You are viewing a plain text version of this content. The canonical link for it is here.
Posted to commits@spark.apache.org by we...@apache.org on 2018/02/14 02:55:33 UTC
spark git commit: [SPARK-23399][SQL] Register a task completion
listener first for OrcColumnarBatchReader
Repository: spark
Updated Branches:
refs/heads/master d6f5e172b -> 357babde5
[SPARK-23399][SQL] Register a task completion listener first for OrcColumnarBatchReader
## What changes were proposed in this pull request?
This PR aims to resolve an open file leakage issue reported at [SPARK-23390](https://issues.apache.org/jira/browse/SPARK-23390) by moving the listener registration position.
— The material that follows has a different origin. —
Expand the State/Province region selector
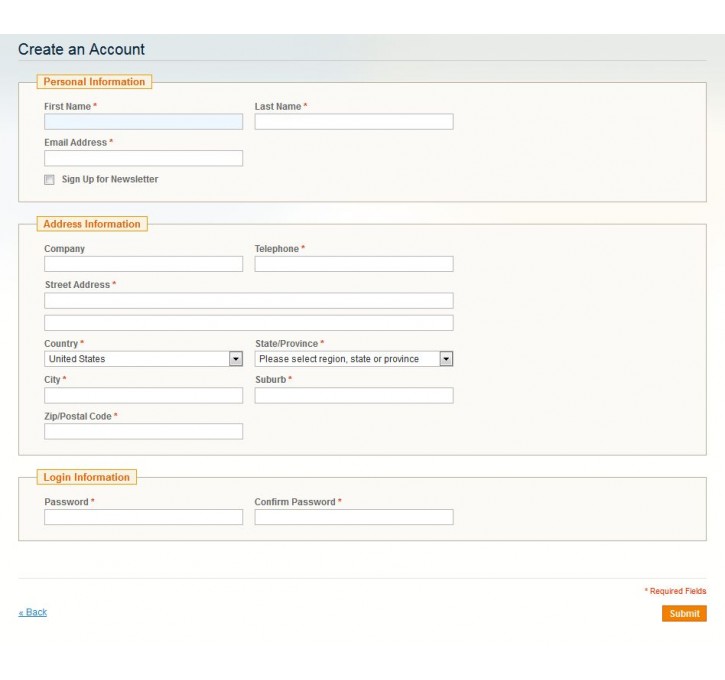Image resolution: width=725 pixels, height=680 pixels. click(x=354, y=359)
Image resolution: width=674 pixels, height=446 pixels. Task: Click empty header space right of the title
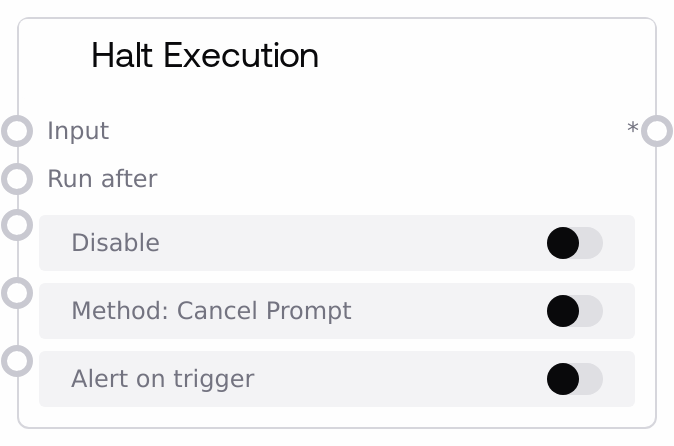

Currently, the sequence is like the following.
1. Create `batchReader`
2. `batchReader.initialize` opens a ORC file.
3. `batchReader.initBatch` may take a long time to alloc memory in some environment and cause errors.
4. `Option(TaskContext.get()).foreach(_.addTaskCompletionListener(_ => iter.close()))`
This PR moves 4 before 2 and 3. To sum up, the new sequence is 1 -> 4 -> 2 -> 3.
## How was this patch tested?
Manual. The following test case makes OOM intentionally to cause leaked filesystem connection in the current code base. With this patch, leakage doesn't occurs.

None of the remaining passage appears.